-- START --

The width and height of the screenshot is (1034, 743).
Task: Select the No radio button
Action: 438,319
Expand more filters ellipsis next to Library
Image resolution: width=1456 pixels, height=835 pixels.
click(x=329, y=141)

-- END --

Instructions for the task: Print every one of the rows above again, word for word, keeping each line unchanged.

Solution for this task:
The width and height of the screenshot is (1034, 743).
Task: Select the No radio button
Action: 438,319
Expand more filters ellipsis next to Library
Image resolution: width=1456 pixels, height=835 pixels.
click(x=329, y=141)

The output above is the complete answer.